Absent depuis mai dernier, Julien Rodriguez s’entraîne avec le groupe depuis plus de dix jours. Il savoure avant un prochain retour à la compétition.
«C’est ce que j’espérais depuis un moment.» Il y a forcément du soulagement dans les mots de Julien Rodriguez qui peut enfin s’entraîner avec ses coéquipiers, toucher au ballon, se mêler aux oppositions et cela depuis une grosse dizaine de jours. La longue interruption qui s’est étirée depuis le mois de mai dernier, quand la décision a été prise avec le joueur de recourir à une opération de sa cheville meurtrie, va prendre fin.
Une blessure stigmate de très vieux souvenirs qui remontent à ses 17 ans après une grosse entorse et une reprise anticipée. «Ca fait partie de ma vie et de ma carrière de footballeur même si je regrette un peu aujourd’hui» nous confie-t-il.
Bien plus à l’aise désormais, il reprend son métier et progresse jour après jour. «Depuis le début de la semaine dernière, ça va bien. Il va falloir continuer à m’entraîner comme ça pendant quelques semaines pour arriver à retrouver un bon niveau.»

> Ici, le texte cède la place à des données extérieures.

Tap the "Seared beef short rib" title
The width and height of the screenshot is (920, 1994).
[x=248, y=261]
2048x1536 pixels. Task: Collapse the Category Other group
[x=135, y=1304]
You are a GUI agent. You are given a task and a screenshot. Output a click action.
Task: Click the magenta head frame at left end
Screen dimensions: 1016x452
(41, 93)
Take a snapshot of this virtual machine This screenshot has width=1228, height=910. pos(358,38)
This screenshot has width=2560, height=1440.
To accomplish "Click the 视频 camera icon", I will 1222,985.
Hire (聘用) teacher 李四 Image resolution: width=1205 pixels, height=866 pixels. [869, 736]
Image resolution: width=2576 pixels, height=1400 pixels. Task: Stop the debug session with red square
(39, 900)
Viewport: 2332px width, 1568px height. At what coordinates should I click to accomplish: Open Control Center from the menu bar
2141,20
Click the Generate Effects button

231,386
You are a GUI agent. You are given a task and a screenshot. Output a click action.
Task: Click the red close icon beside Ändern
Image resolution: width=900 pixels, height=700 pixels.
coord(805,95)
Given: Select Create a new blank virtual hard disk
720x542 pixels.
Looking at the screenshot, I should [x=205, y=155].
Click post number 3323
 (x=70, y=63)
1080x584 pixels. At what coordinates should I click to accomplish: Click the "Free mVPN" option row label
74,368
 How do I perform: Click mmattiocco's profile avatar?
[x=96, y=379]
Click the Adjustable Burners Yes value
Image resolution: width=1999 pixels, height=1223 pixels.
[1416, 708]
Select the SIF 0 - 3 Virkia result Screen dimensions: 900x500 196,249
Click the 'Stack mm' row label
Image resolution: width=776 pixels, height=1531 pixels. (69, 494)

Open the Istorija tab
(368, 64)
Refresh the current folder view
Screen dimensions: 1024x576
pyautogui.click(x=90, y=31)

«Les lésions pour lesquelles Julien a été opéré ne laissent pas une cheville indemne. Dès qu’on parle de cartilage, de ligaments, il y a parfois des douleurs mais Julien le sait et il devra apprendre à vivre avec. Seulement, il ne fallait pas que cela perturbe sa performance. C’est pourquoi son retour a été retardé. Il s’agit là de très haut niveau car un footballeur lambda aurait déjà repris depuis deux mois. Et sa cheville ne permettait pas un tel niveau d’excellence alors que désormais, on a tendance à y tendre.»
Un retour à la compétition sera bien évidemment soumis aux choix d’Erik Gerets mais il est «apte» à présent. «Il a fait un gros travail physique depuis un mois. Cela fait maintenant dix jours que sa cheville va beaucoup mieux. Il est capable de suivre un entraînement normal, indique le médecin du club Christophe Baudot, il y a quelques jours, on a fait un lavage articulaire qui était prévu. Il a surtout retrouvé le moral et sera prêt quand le coach fera appel à lui. Il est désormais apte pour du haut niveau car il n’était pas question que l’on joue avec sa santé et qu’on galvaude son niveau en lui disant qu’il pouvait jouer alors qu’il était handicapé»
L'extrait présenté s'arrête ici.